As a matter of fact, most of the biggest earthquakes have included a tsunami as well. Below are their stories. I hope and pray that I won't have to update this list any time soon.
Poll: Have You Ever Felt an Earthquake? - I've been through several...how about you?
Have you ever felt an earthquake?
#10 - Great Lisbon Earthquake, 1755 - Estimated M8.7 (At Least)
Obviously, no seismographs existed back then, but eyewitness accounts in Portugal and farther away suggest a magnitude approaching 9.0. At least a quarter of Lisbon's 250,000 residents died, many of them in churches where they were celebrating Mass for All Saints' Day.
The city caught fire. Thousands fled to the harbor to escape the inferno, only to be swept away by tsunamis. Europe, just emerging into the Age of Reason, was stunned. How could this have happened? Pioneering scientists collected eyewitness accounts, sketches, and observations: thus was born the field of seismology. Theologians, philosophers and poets grappled with theodicy.

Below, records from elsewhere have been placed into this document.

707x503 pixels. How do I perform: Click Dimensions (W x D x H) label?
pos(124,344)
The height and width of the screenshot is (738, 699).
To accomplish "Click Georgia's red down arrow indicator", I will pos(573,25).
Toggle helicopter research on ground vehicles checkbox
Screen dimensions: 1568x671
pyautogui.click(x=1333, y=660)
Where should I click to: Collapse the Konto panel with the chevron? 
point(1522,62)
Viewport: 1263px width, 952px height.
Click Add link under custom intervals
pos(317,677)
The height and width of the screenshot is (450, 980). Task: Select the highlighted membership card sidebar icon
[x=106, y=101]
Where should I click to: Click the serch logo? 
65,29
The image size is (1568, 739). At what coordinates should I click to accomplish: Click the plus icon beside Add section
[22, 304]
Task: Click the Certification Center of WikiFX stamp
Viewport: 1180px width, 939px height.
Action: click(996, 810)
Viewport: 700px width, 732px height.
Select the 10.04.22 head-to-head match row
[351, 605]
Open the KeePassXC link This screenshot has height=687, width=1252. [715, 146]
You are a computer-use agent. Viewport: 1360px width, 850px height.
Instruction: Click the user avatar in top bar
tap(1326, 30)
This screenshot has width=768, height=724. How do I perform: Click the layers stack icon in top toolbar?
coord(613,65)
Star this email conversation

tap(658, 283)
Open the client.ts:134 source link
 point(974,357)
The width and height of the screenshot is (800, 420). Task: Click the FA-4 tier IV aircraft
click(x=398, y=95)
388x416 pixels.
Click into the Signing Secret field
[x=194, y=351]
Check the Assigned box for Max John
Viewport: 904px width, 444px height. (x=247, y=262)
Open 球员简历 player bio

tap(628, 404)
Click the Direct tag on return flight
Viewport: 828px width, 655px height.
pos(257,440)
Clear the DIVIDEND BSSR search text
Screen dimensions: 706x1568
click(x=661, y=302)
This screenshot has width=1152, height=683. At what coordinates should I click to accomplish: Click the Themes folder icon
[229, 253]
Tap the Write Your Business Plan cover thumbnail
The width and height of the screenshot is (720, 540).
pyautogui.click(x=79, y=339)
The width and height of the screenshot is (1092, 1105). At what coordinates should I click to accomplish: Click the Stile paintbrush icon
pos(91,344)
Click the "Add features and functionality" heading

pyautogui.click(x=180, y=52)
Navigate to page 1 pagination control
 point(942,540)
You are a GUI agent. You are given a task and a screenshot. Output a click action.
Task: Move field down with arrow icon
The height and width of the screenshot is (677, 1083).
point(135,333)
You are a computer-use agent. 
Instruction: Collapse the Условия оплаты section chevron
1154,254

Recommended Link: About the 1755 Lisbon Earthquake
Moment Magnitude Scale vs. Richter Scale
The Richter Scale is based on seismograph measurements, which aren't accurate for powerful quakes. This excellent article on the Richter Scale vs. Moment Magnitude explains why.
Here's a useful Moment Magnitude chart relating M.M. numbers to well-known events like Mt. St. Helens and nuclear testing.
#9 Off Coast of Ecuador - Jan 1, 1906
Americans would classify the 1906 Great Quake of San Francisco among the top ten, but in fact, Ecuador's quake in the same year was ten times greater. It just didn't make the news in Europe or North America, because it happened so far away.
Countless towns and villages were pulverized. Several small islands disappeared. Tsunamis claimed hundreds of lives in Columbia. The port city of Esmereldas got smacked by a tsunami. Nevertheless, casualty estimates are in the 500-1500 range. The waves reached as far as Hawaii, causing flooding, rivers to run backwards, and some local shoreline damage.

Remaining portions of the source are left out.